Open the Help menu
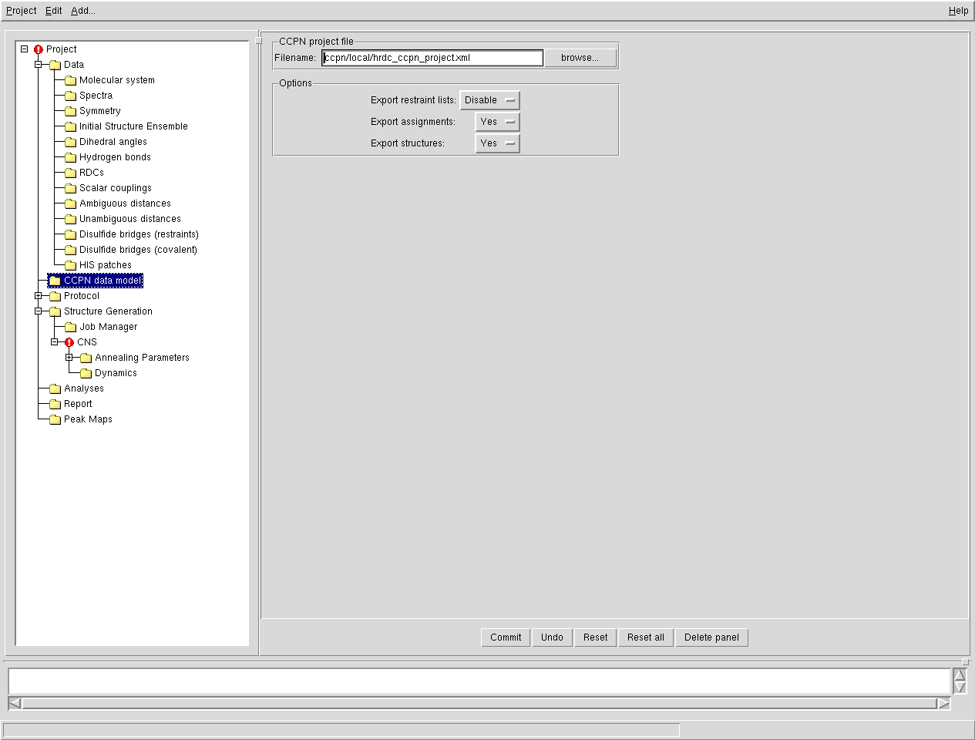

--

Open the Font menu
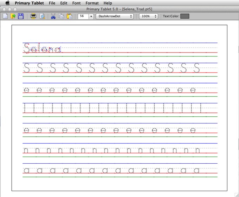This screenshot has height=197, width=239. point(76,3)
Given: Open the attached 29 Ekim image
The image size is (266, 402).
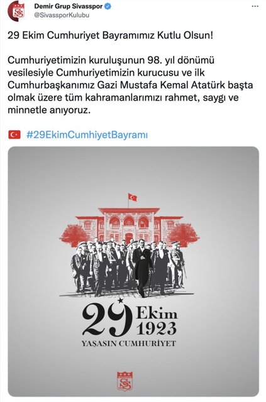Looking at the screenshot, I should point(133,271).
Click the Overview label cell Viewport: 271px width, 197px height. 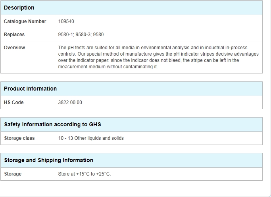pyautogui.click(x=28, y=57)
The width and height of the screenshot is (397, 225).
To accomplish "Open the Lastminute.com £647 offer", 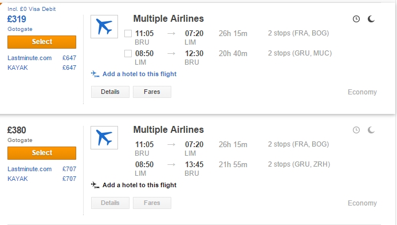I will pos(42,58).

==

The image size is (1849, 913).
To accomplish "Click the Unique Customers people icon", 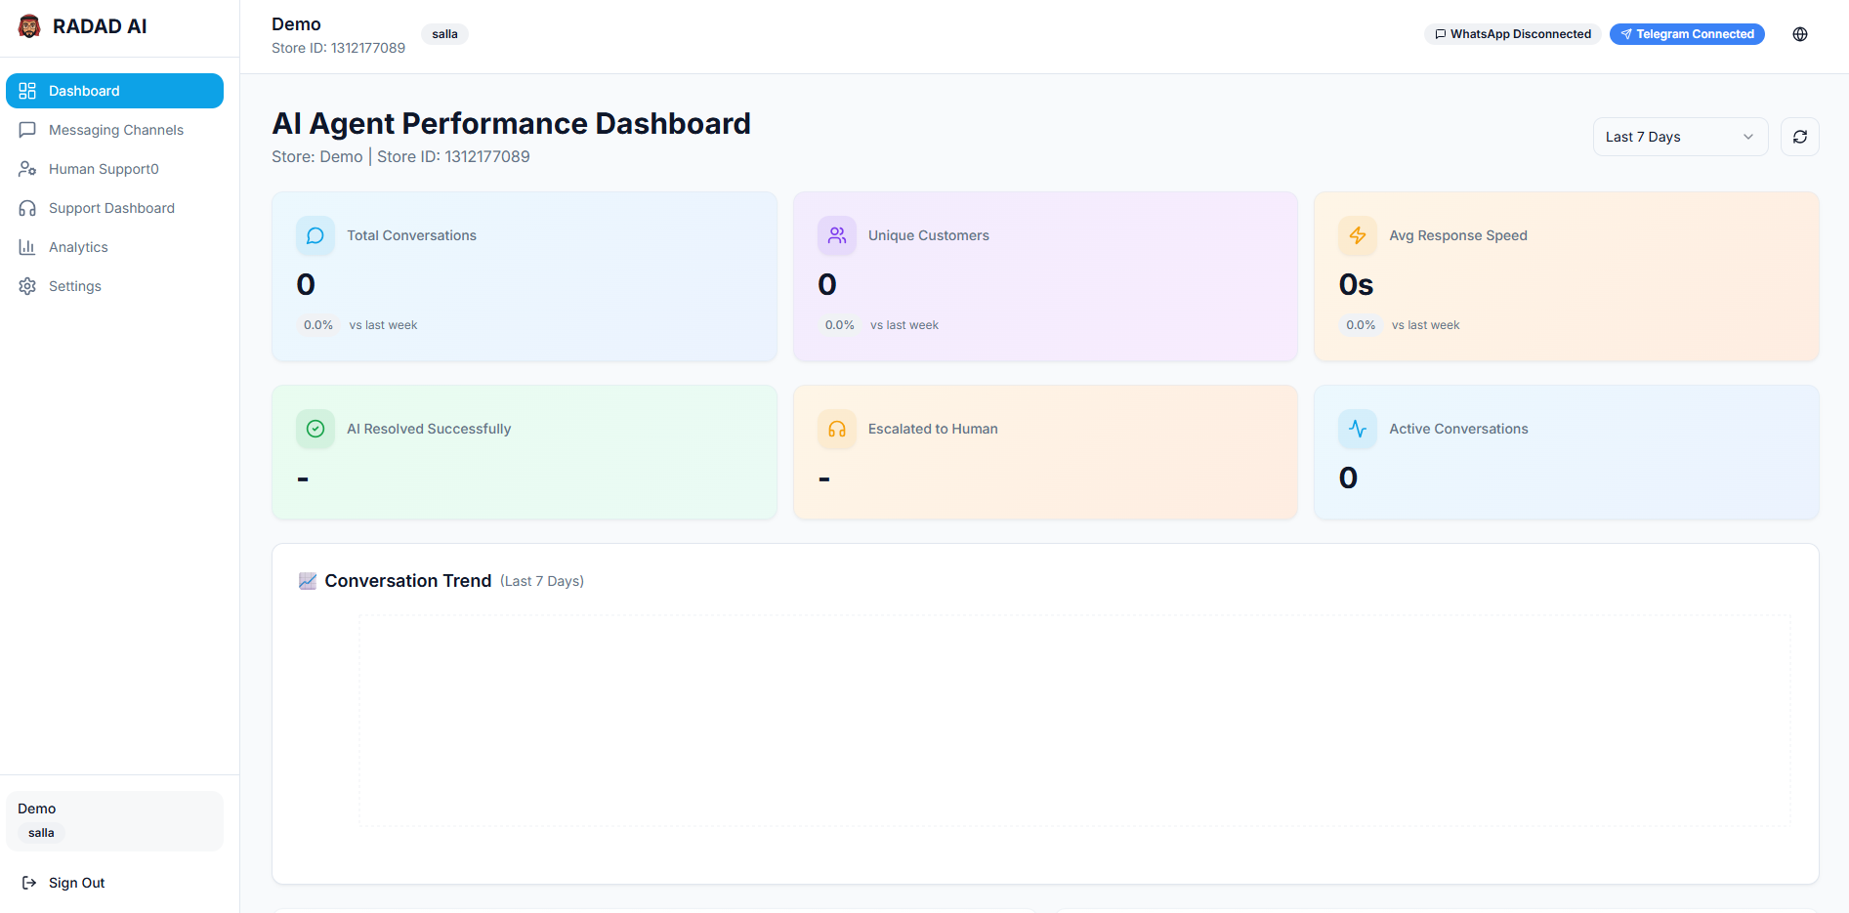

REQUIRED ACTION: Range to copy from the listing above: the line with "The image size is (1849, 913)." through the line with "the Unique Customers". Transcribe it exactly and skip the pictures.

RESPONSE AREA:
The image size is (1849, 913).
To accomplish "Click the Unique Customers people icon", 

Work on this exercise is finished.